Date: June 12, 2008
Contact: Marc Lebovitz
Assistant Professor Chad McEvoy of Illinois State University has been summoned to Washington, D.C. next week. The Knight Commission on Intercollegiate Athletics has invited the School of Kinesiology and Recreation faculty member to serve as a panelist on a session titled “NCAA Infractions: An Examination of Trends, Recommendations to Restructure Penalties and Challenges.”
McEvoy, who is coordinator of the school’s sports management program, has conducted statistical research on penalties imposed on colleges and universities for NCAA rules violations and if they affect team performances. His research indicates that they don’t. Usually the panelists at Knight Commission sessions are university presidents, head coaches and attorneys. When a Knight Commission officer heard McEvoy’s presentation at the College Sports Research Institute annual conference last spring, she asked him to participate in this session.
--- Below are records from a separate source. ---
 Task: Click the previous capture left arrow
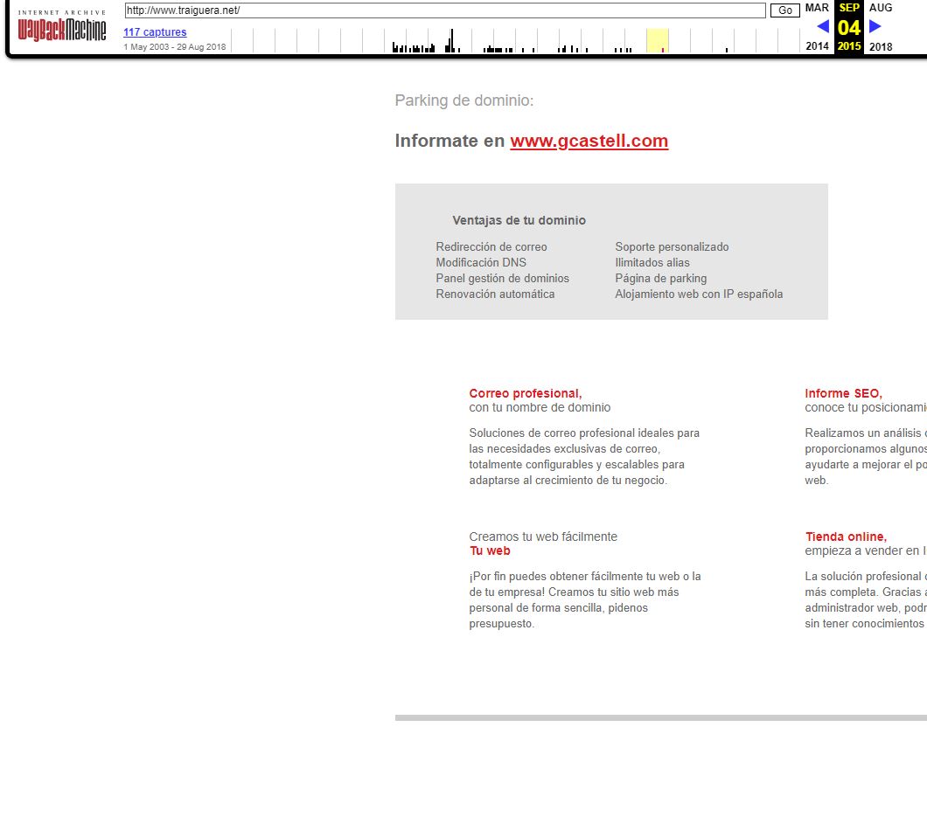[x=822, y=26]
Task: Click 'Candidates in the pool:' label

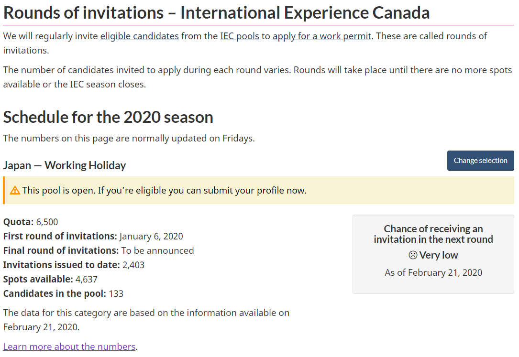Action: [55, 293]
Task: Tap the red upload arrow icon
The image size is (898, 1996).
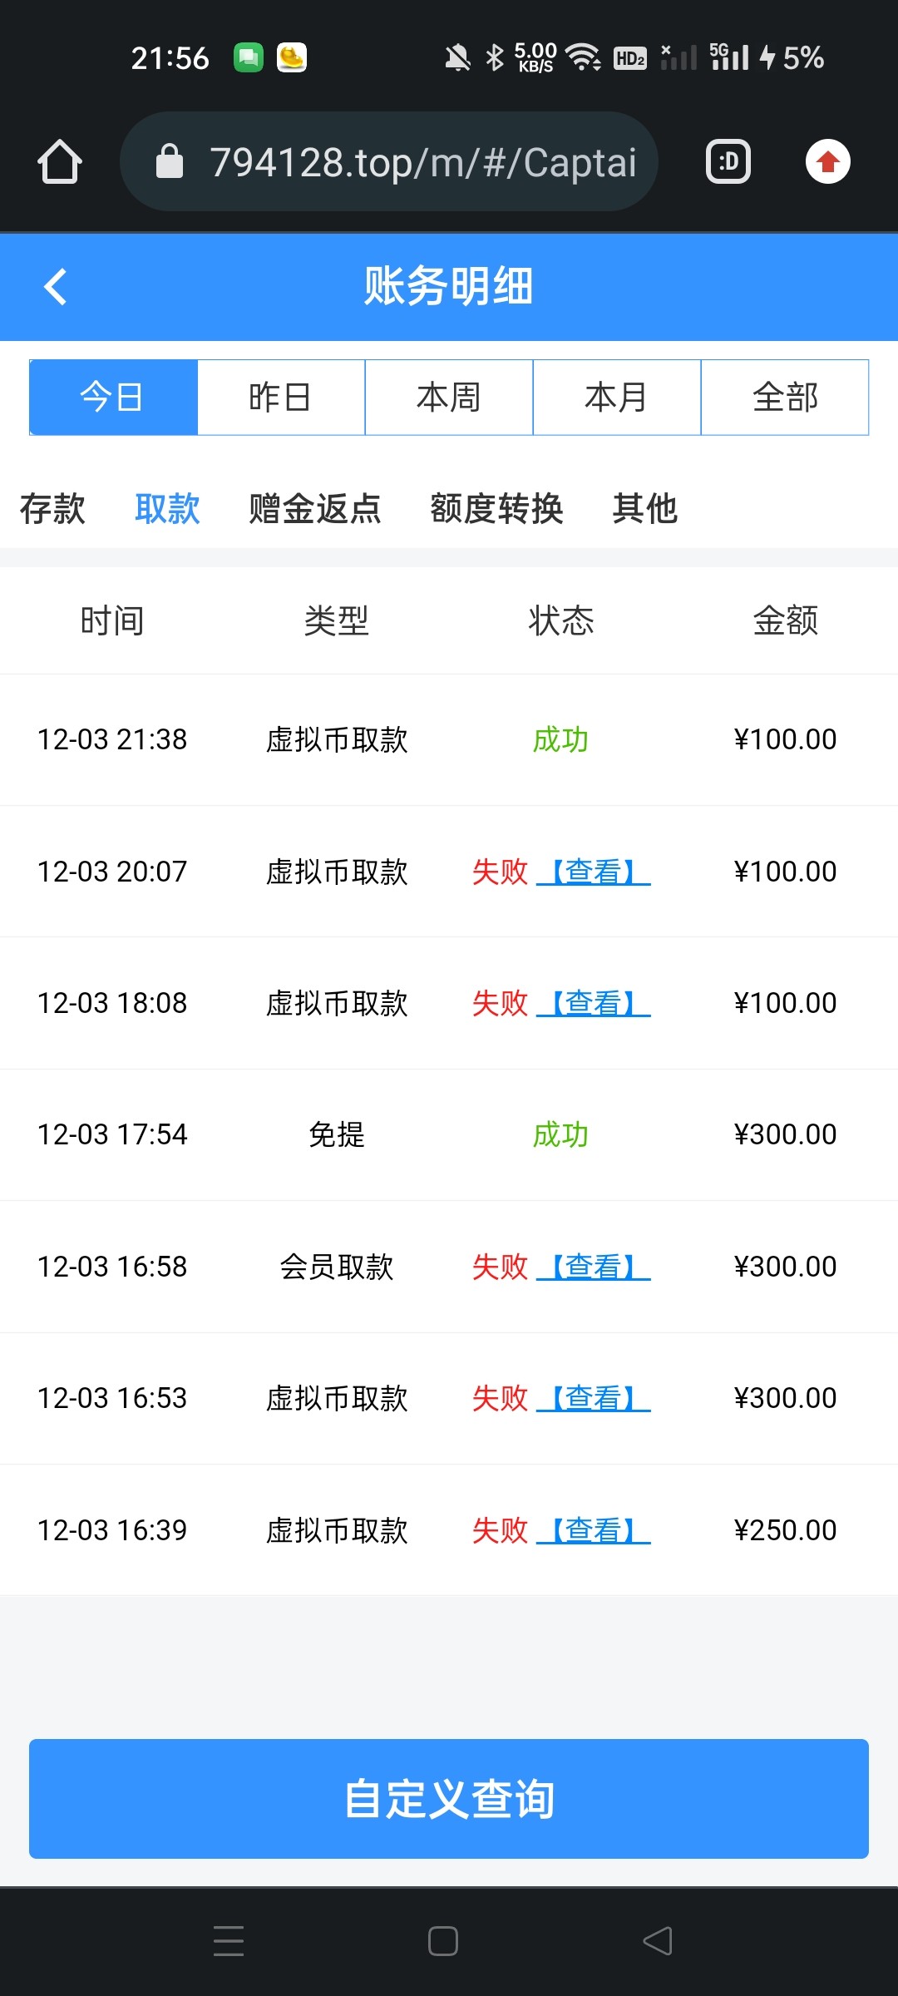Action: point(827,161)
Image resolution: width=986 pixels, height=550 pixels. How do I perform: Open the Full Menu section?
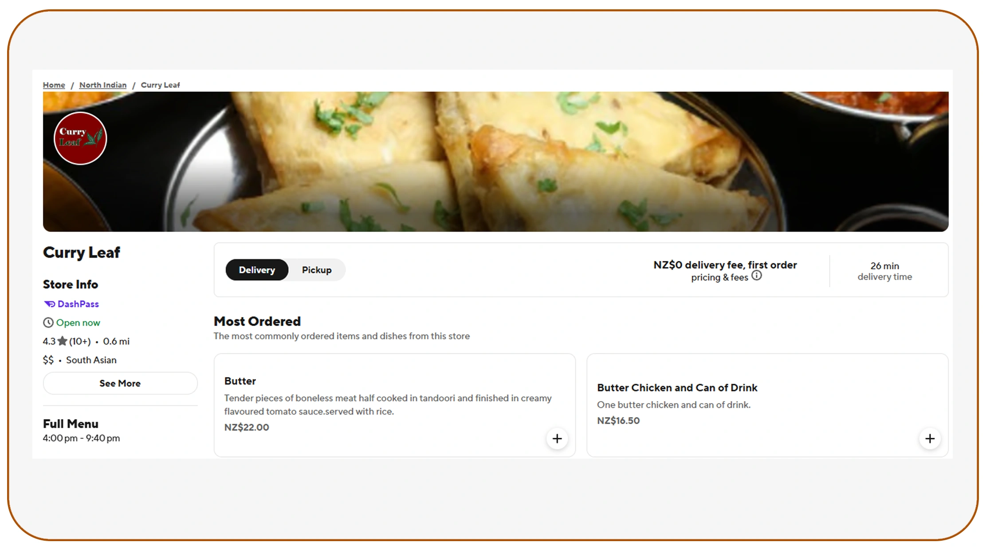71,424
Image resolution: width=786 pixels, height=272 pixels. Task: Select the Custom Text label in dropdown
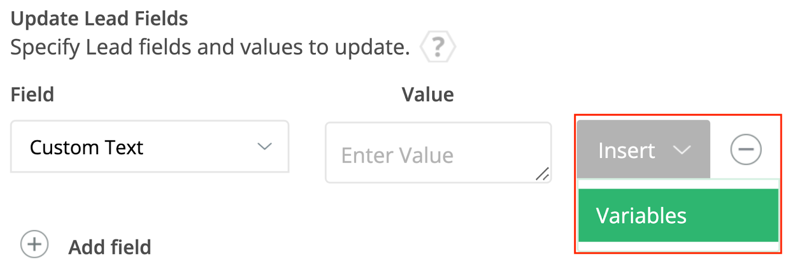[x=86, y=147]
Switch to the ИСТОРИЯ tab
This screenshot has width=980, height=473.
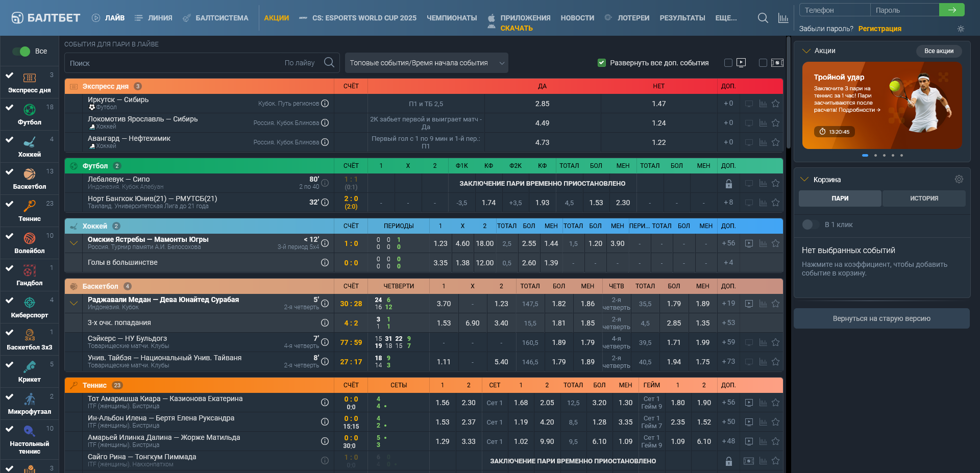(924, 198)
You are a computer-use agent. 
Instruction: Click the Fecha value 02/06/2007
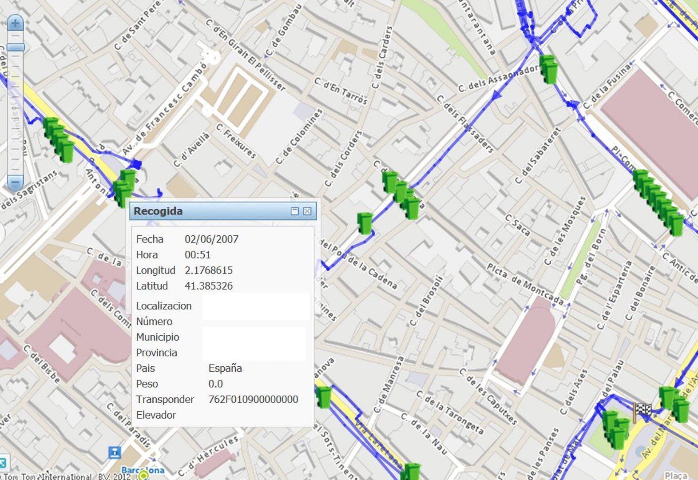pos(211,239)
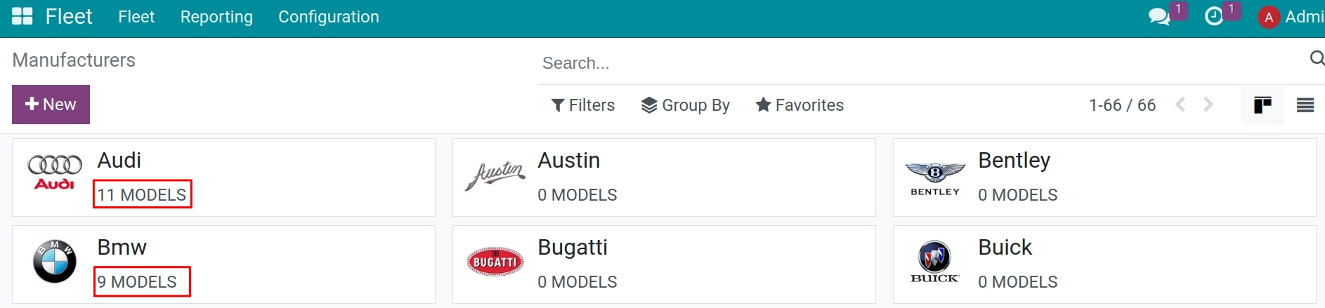Screen dimensions: 1325x308
Task: Open the Filters dropdown
Action: click(x=583, y=105)
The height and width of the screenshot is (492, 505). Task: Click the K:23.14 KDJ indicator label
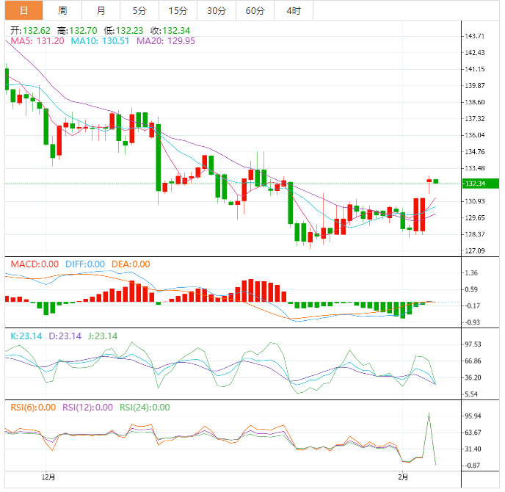coord(26,336)
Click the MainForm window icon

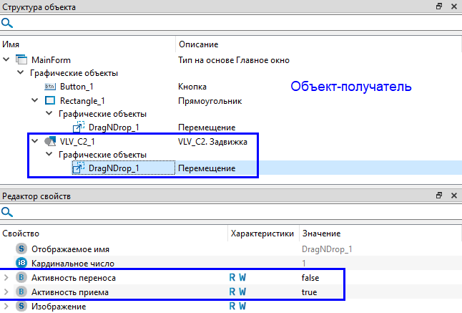pyautogui.click(x=21, y=59)
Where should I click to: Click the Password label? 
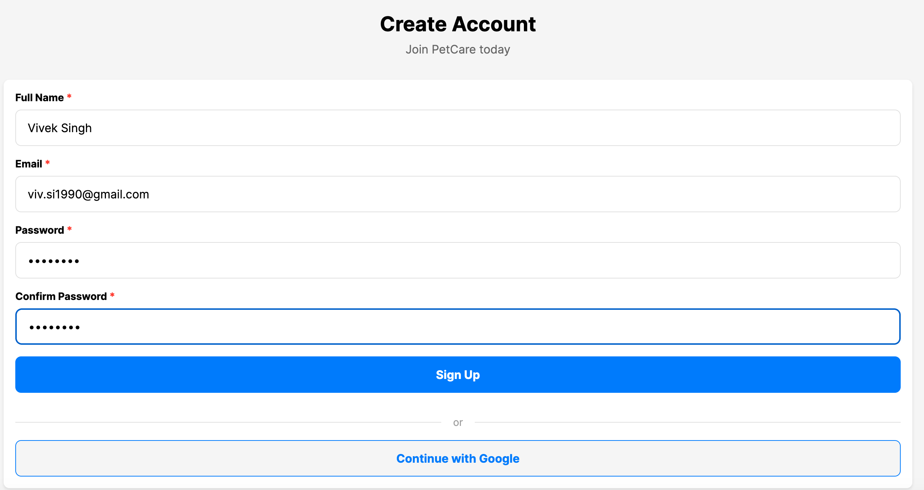39,230
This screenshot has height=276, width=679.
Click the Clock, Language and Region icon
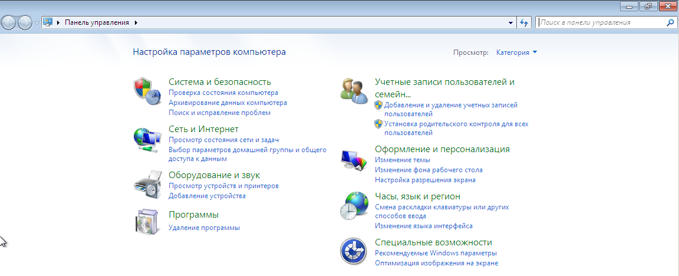pos(354,206)
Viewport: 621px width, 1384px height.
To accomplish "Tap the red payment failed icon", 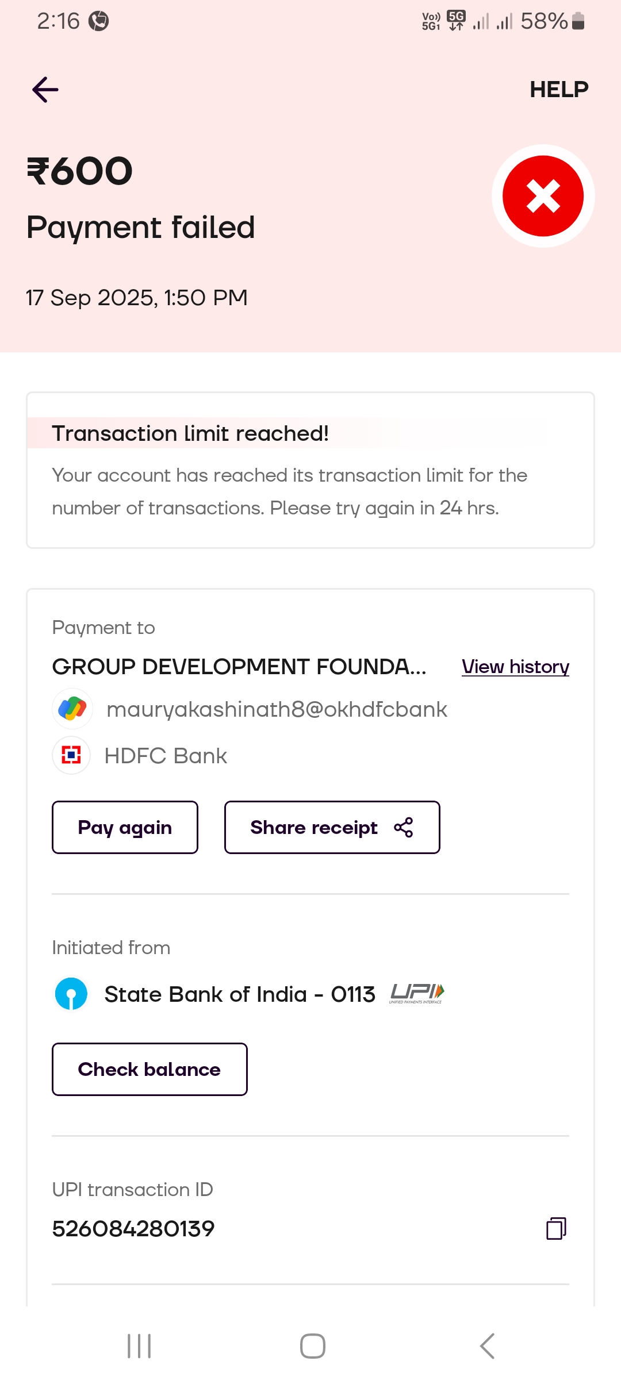I will click(543, 196).
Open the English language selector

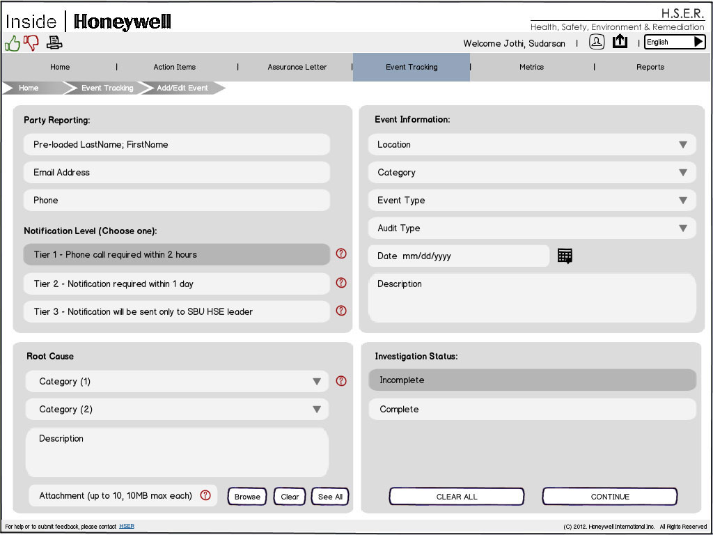pos(675,42)
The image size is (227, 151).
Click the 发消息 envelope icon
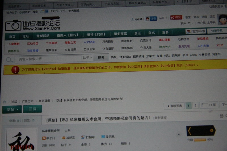tap(103, 137)
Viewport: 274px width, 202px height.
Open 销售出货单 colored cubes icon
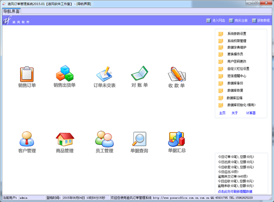[x=65, y=73]
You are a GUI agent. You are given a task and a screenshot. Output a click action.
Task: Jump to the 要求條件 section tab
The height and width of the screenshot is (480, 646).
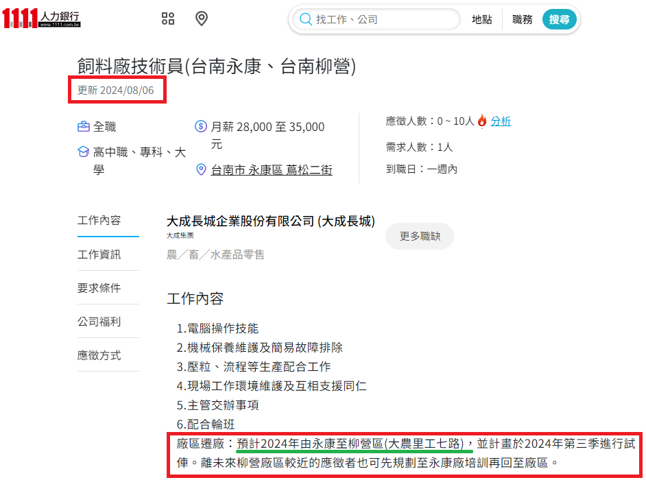click(x=99, y=288)
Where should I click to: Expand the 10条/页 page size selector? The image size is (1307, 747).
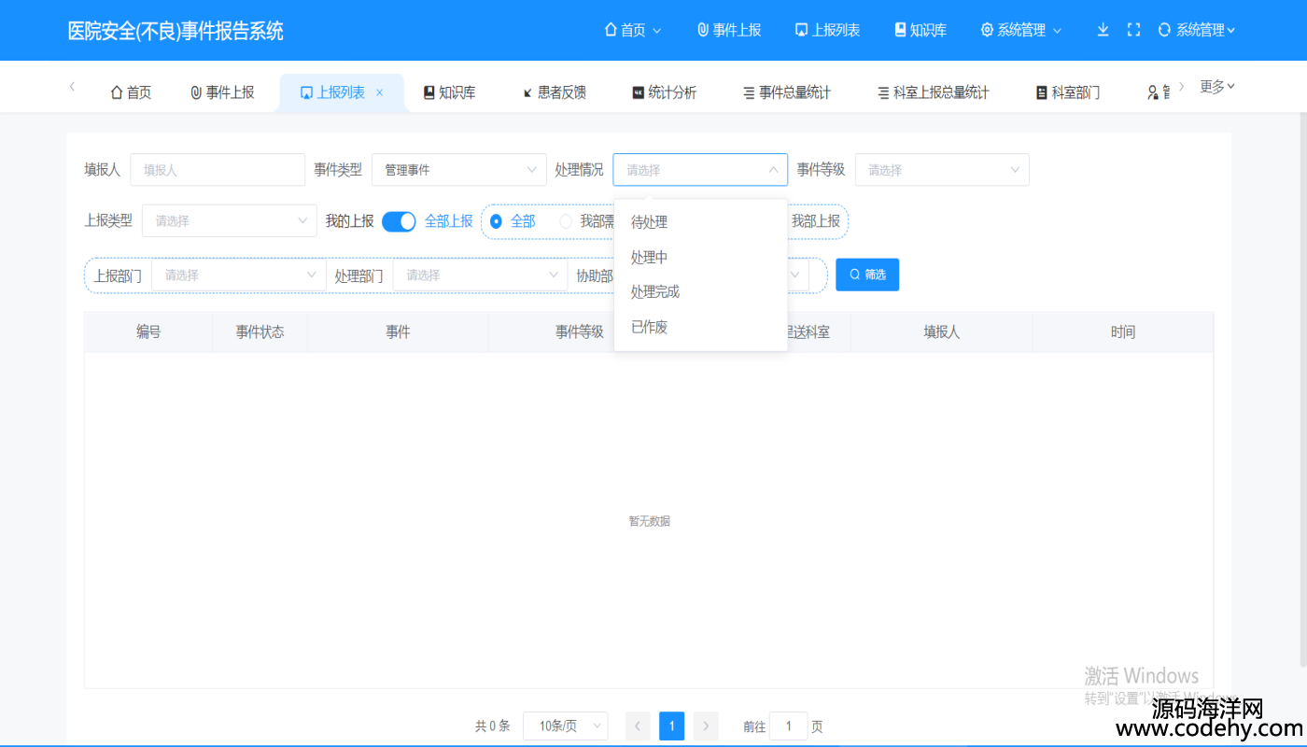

“I used to work in college sports before I got my doctorate, so I was interested in this topic,” McEvoy said. “When I read an article that said these penalties were not working, I decided to do my own research.” On-field performances, he found, did not decline for teams that were penalized.
If the purpose of NCAA penalties is to impose a competitive disadvantage on teams that violated rules in order to deter future violations, and if there is no decrease in team performance, do the penalties need to be reviewed and revised? That is what the Knight Commission session, with McEvoy’s contribution, will have to discuss.
McEvoy is a doctoral graduate of the University of Northern Colorado. He has his M.S. degree from the University of Massachusetts and bachelor’s degree from Iowa State.